Amigos, kembali kita disini dengan topic-topik soal dunia musik. Dan sekarang kita akan membahas soal musik klasik, siapa yang ga tau sih musik klasik itu? Mozart, Bach, Chopin dan Tschaikovsky sudah tidak asing kan di telinga kalian? Mereka merupakan para komposer besar asal Eropa yang menjadikan musik klasik sebuah pondasi pendidikan musik. Musik klasik merupakan musik yang ribet, ada temanya, dan teratur. Sifat musik klasik tidak repetitif seperti musik pop pada umumnya, jadi lebih sering mengulang beberapa part dalam lagu tersebut.
Mitos terbesar pada abad ini adalah dengan keribetan dan juga keindahan musik klasik itu dapat mencerdaskan otak manusia.

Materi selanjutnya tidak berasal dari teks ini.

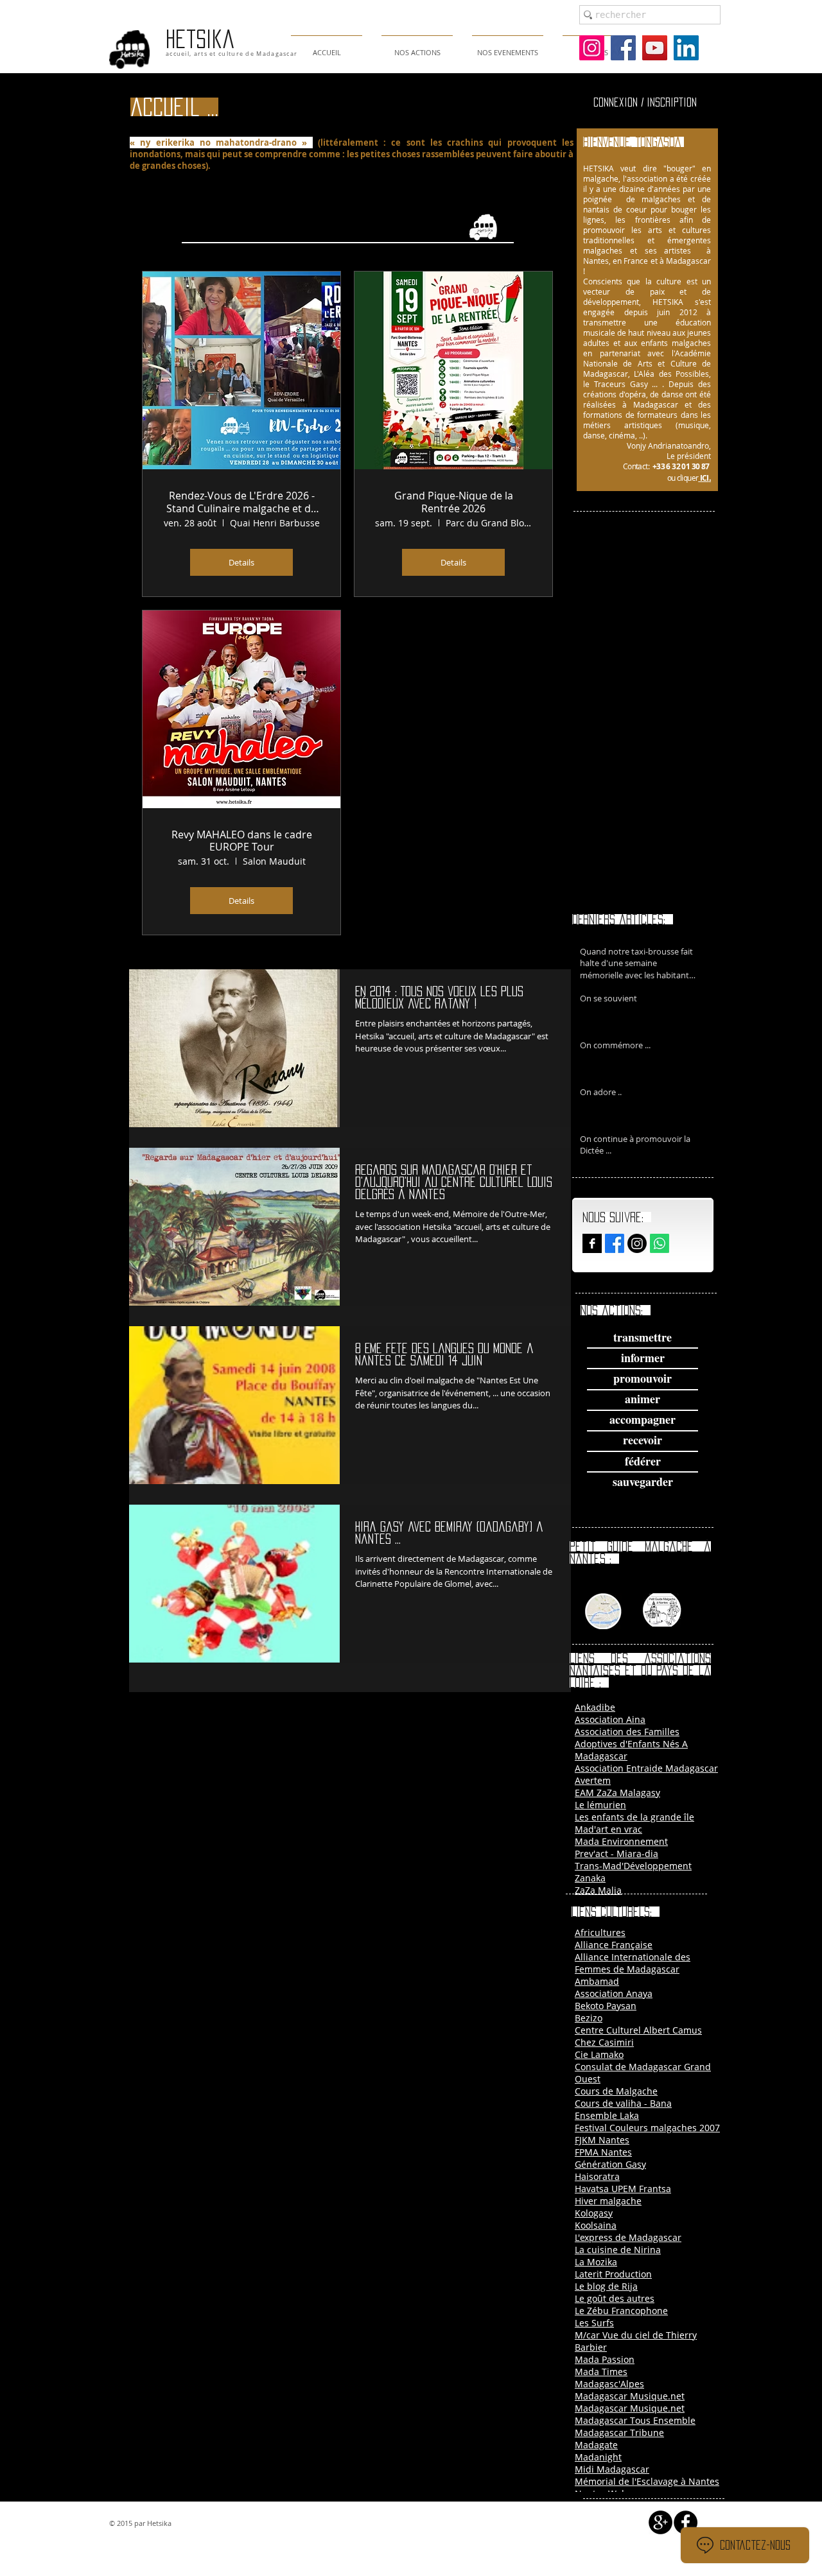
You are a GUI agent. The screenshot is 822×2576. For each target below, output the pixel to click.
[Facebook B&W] (592, 1243)
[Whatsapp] (659, 1243)
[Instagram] (591, 47)
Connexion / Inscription (645, 102)
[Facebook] (623, 47)
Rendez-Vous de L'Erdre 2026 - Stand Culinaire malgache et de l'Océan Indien (241, 502)
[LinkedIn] (686, 47)
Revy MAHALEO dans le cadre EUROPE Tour (241, 841)
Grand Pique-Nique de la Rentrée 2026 (453, 502)
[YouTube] (654, 47)
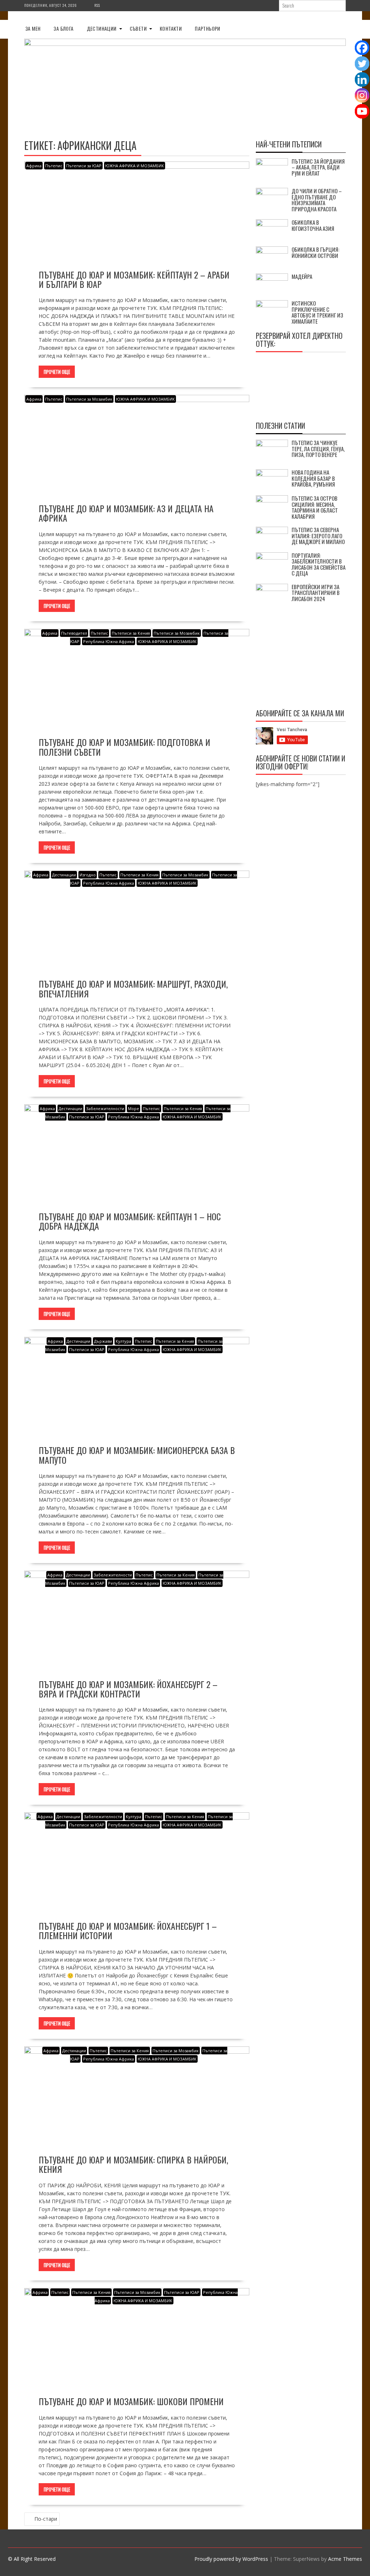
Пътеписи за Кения (131, 633)
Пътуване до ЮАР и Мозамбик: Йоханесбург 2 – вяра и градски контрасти (128, 1689)
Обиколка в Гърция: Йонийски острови (315, 252)
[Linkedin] (362, 79)
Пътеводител (74, 633)
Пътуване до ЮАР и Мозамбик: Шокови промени (131, 2401)
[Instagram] (362, 95)
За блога (63, 28)
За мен (32, 28)
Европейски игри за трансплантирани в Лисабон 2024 (316, 593)
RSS (97, 5)
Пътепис (54, 165)
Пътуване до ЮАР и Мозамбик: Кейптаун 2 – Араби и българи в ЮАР (134, 279)
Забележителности (105, 1108)
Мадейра (302, 276)
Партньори (207, 28)
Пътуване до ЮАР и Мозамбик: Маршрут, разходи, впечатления (133, 988)
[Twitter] (362, 63)
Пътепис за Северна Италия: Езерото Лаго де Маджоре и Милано (318, 535)
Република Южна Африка (108, 641)
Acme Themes (345, 2558)
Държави (103, 1341)
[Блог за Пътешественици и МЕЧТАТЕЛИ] (185, 43)
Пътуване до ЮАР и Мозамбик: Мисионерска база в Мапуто (137, 1455)
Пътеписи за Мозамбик (89, 399)
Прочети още (57, 371)
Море (133, 1108)
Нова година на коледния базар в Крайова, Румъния (313, 478)
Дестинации (102, 28)
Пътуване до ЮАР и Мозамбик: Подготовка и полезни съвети (124, 746)
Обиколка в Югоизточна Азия (313, 225)
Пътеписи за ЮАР (84, 165)
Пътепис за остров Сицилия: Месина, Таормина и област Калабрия (315, 507)
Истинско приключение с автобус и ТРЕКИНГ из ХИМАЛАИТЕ (317, 312)
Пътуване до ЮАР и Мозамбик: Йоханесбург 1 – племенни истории (128, 1930)
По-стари (45, 2518)
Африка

Jadinya, karena mitos yang kaya begini itu ngga sedikit ibu-ibu hamil yang berbondong-bondong memakaikan headphone ke perutnya dengan diputarkannya lagu klasik, dengan harapan yang sangat besar “biar anak saya jadi pinter kalo dengerin lagu klasik”. Ya memang ga salah kalo si ibu punya keinginan dan harapan besar untuk anaknya, ya namanya ibu pasti pengen banget yang terbaik buat anaknya lah. Tp coba dilihat lagi bagaimana musik klasik berfungsi untuk kinerja otak.
Dan pada kenyataannya bahwa musik klasik itu bisa mencerdaskan otak hanyalah mitos belaka. Tidak bisa kecerdasan didapatkan secara instan hanya dengan mendengarkan musik klasik. Yang merupakan sebuah fakta adalah, menurut Ananda Sukarlan (Head Division Piano Klasik KITA Anak Negeri) bahwa memainkan instrument itu justru dapat menaikkan intelejensi seseorang, karena untuk memainkan instrument dibutuhkan membaca partitur, dan untuk fasih membacanya dibutuhkan proses yang lama, maka dari itu dengan memainkan instrument dapat menaikkan tingkat intelejensi.
Tetapi, kami juga akan memberikan satu fakta lagi tentang musik klasik. Jika musik klasik didengarkan oleh bayi yang masih dalam kandungan, otomatis sistem kerja otak akan menstimulasikan itu. Jadi musik klasik bikin otak si bayi berkembang karena proses stimulasi itu. Tapi harus diingat yaa bahwa hal itu bukan untuk mempercerdas atau membuat si anak untuk jadi jenius, tetapi lebih kepada perkembangan otak anak secara fisik.